=== Section Start ===
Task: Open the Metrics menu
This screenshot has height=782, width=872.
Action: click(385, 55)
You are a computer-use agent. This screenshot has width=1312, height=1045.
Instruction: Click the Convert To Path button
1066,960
=== Section End ===
So that nothing is lost, return the listing exactly and completely.

**EXPECTED OUTPUT:**
Task: Open the Metrics menu
This screenshot has height=782, width=872.
Action: click(385, 55)
You are a computer-use agent. This screenshot has width=1312, height=1045.
Instruction: Click the Convert To Path button
1066,960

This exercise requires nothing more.